Summary for ChatGPT 4o
ChatGPT 4o presents itself as a specialized powerhouse rather than a jack-of-all-trades. Ranking mid-tier overall with a score of 7.62, it distinguishes itself with exceptional performance in typography and design tasks, yet struggles with photorealism and strict content policies.
Key Findings:
- ‼️ High Refusal Rate: The model refused 11% of prompts, particularly those involving children or specific copyrighted styles (e.g., Ghibli).
- ✅ Design Superiority: It achieved its highest score in Graphic Design (9.1), making it a top-tier choice for commercial assets.
- ⚠️ The 'Plastic' Look: A recurring critique across Photorealistic People & Portraits is an overly smooth, airbrushed skin texture that detracts from realism.
- ✍️ Text Proficiency: It excels at integrating legible text into images, though it occasionally hallucinates prompt instructions into the visual output.
Deep Dive: Patterns & Technical Capabilities
ChatGPT 4o exhibits distinct behaviors that set it apart from other models in the leaderboard. Its underlying engine (DALL-E 3) prioritizes prompt adherence and safety, often at the cost of raw photorealism and creative flexibility.
1. The "Smoothness" Artifact
Across multiple categories, specifically Photorealistic People & Portraits and Hands & Anatomy, evaluators consistently noted an "airbrushed" or "plastic" quality. For example, in the Group Selfie and Freckled Woman, while the composition was good, the lack of skin micro-texture (pores, imperfections) capped the realism scores. This makes the model less suitable for high-end photographic simulations compared to models like Nano Banana Pro.
2. Text Rendering: A Double-Edged Sword
ChatGPT 4o is remarkably good at rendering specific text. It scored perfect 10s on prompts like Magazine Cover and Minimalist Logo. However, this capability sometimes backfires. In the Movie Poster, the model hallucinated the prompt instructions ("A MOVIE POSTER...") as actual text on the poster, ruining the result.
3. Safety Guardrails & Refusals
The model has very strict safety filters. It refused to generate images for prompts involving children, such as the Toddler Photo, and copyrighted styles like Disney Princess. While this ensures safety, it significantly hampers utility for users looking for specific stylistic emulations or innocuous family-oriented imagery.

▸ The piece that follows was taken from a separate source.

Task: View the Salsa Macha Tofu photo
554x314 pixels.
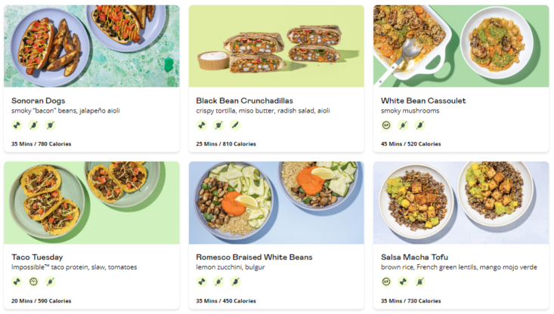Action: (x=460, y=202)
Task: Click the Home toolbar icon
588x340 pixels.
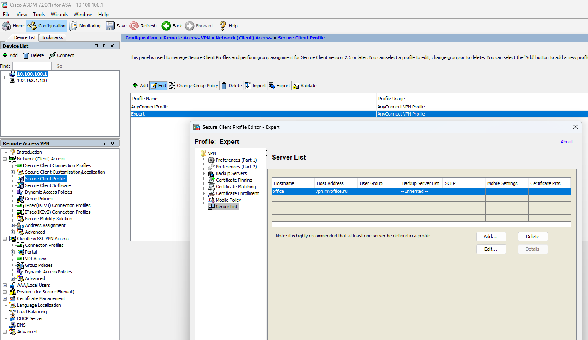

4. Anatomical Struggles in Complex Scenes
While simple poses are handled well, the model struggles with complex anatomical interactions. In the Market Scene and Busy Intersection, the model lost coherence, rendering distorted faces in crowds and gibberish text on background signs, resulting in low scores (4/10).
Best Model Analysis by Use Case
Based on the data, here is where ChatGPT 4o excels and where it should be avoided:
🎨 Best Use Case: Graphic Design & Typography
This is the model's strongest suit. If you need clean, vector-style assets or images containing specific text, ChatGPT 4o is a market leader.

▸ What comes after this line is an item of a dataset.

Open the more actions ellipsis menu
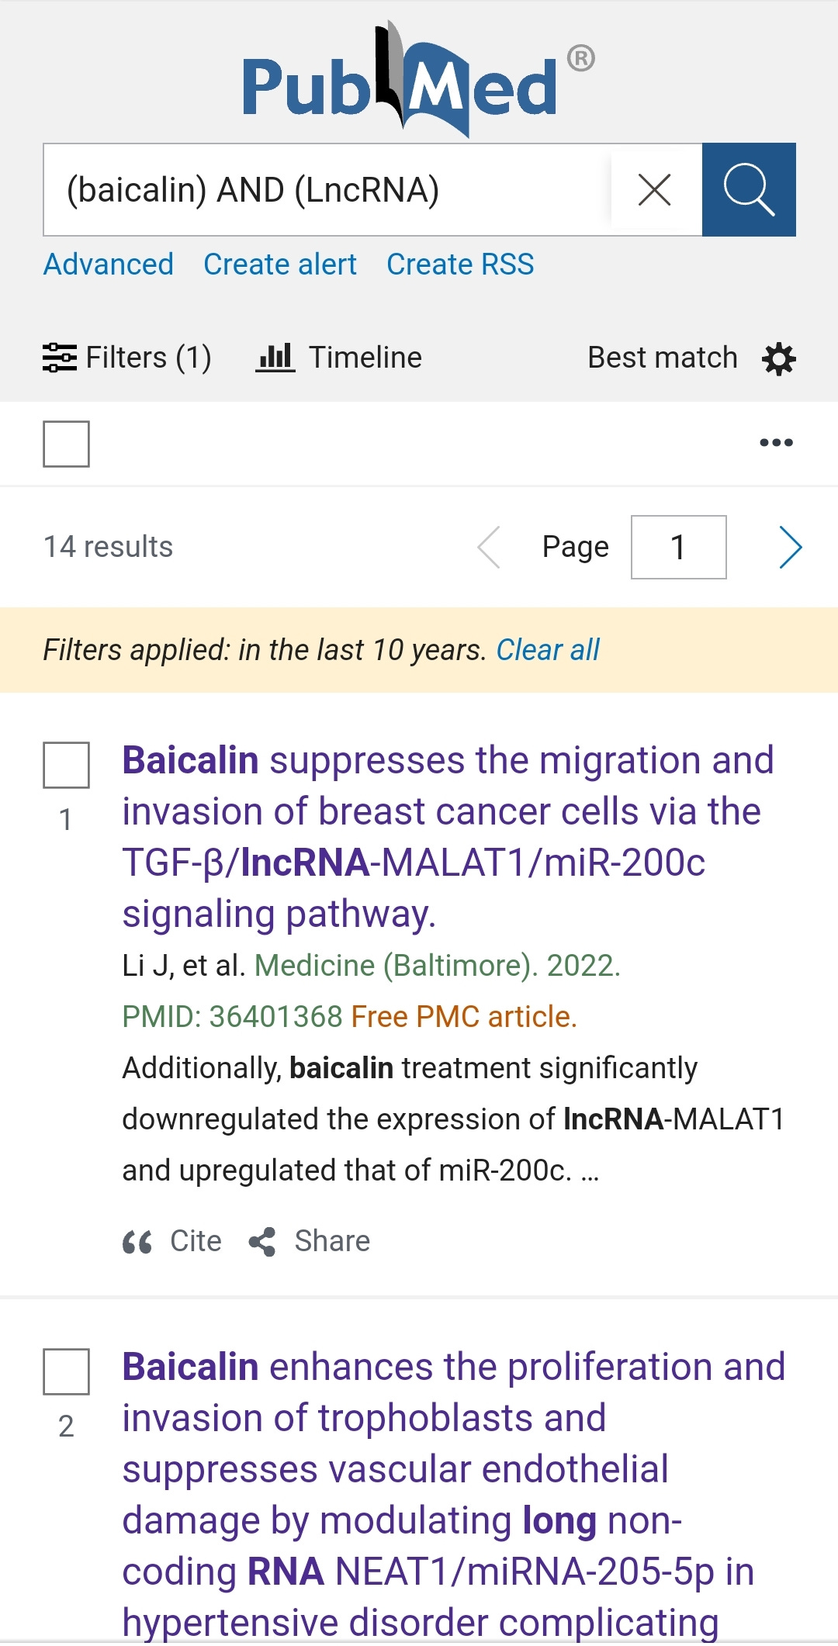Screen dimensions: 838x1646 pos(776,442)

- Top Performance: Spring Sale Post (Score: 10) and Mascot Design (Score: 10).
- Why: It understands layout, font styles (serif vs. sans-serif), and color palettes perfectly.
📝 Good For: Text-Heavy Imagery
For signs, book covers, and labels, this model is highly reliable.
- Example: Neon Sign and Book Cover.
- Caveat: Be careful with complex prompts to avoid the model writing your instructions onto the image.
⚠️ Mixed Results: Architecture & Interiors
The model creates beautiful, well-lit spaces but leans towards illustration rather than photorealism.
⛔ Not Recommended: Specific Art Styles & Crowds
- Avoid for: Ghibli or Disney style prompts. The model will refuse these requests (e.g., Kiki's Delivery Service).
- Avoid for: Complex Scenes. The model struggles to maintain detail across multiple subjects, often resulting in distorted faces and low scores (Average Score: 6.22).